Re: [PATCH v3] cpufreq / CPPC: Add cpuinfo_cur_freq support for CPPC

From: George Cherian
Date: Tue Jul 10 2018 - 01:42:39 EST


Hi Prakash,


On 07/09/2018 10:12 PM, Prakash, Prashanth wrote:

Hi George,


On 7/9/2018 4:10 AM, George Cherian wrote:
Per Section 8.4.7.1.3 of ACPI 6.2, The platform provides performance
feedback via set of performance counters. To determine the actual
performance level delivered over time, OSPM may read a set of
performance counters from the Reference Performance Counter Register
and the Delivered Performance Counter Register.

OSPM calculates the delivered performance over a given time period by
taking a beginning and ending snapshot of both the reference and
delivered performance counters, and calculating:

delivered_perf = reference_perf X (delta of delivered_perf counter / delta of reference_perf counter).

Implement the above and hook this to the cpufreq->get method.

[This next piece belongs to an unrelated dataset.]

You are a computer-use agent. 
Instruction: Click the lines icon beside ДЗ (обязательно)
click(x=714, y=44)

Signed-off-by: George Cherian <george.cherian@xxxxxxxxxx>
Acked-by: Viresh Kumar <viresh.kumar@xxxxxxxxxx>
---
drivers/cpufreq/cppc_cpufreq.c | 44 ++++++++++++++++++++++++++++++++++++++++++
1 file changed, 44 insertions(+)

diff --git a/drivers/cpufreq/cppc_cpufreq.c b/drivers/cpufreq/cppc_cpufreq.c
index a9d3eec..61132e8 100644
--- a/drivers/cpufreq/cppc_cpufreq.c
+++ b/drivers/cpufreq/cppc_cpufreq.c
@@ -296,10 +296,54 @@ static int cppc_cpufreq_cpu_init(struct cpufreq_policy *policy)
return ret;
}

+static int cppc_get_rate_from_fbctrs(struct cppc_cpudata *cpu,
+ struct cppc_perf_fb_ctrs fb_ctrs_t0,
+ struct cppc_perf_fb_ctrs fb_ctrs_t1)
+{
+ u64 delta_reference, delta_delivered;
+ u64 reference_perf, delivered_perf;
+
+ reference_perf = fb_ctrs_t0.reference_perf;
+
+ delta_reference = (u32)fb_ctrs_t1.reference -
+ (u32)fb_ctrs_t0.reference;
+ delta_delivered = (u32)fb_ctrs_t1.delivered -
+ (u32)fb_ctrs_t0.delivered;
Why (u32)? These registers can be 64bits and that's why cppc_perf_fb_ctrs
have 64b fields for reference and delivered counters.

Moreover, the integer math is incorrect. You can run into a scenario where
t1.ref/del < t0.ref/del, thus setting a negative number to u64! The likelihood
of this is very high especially when you throw away the higher 32bits.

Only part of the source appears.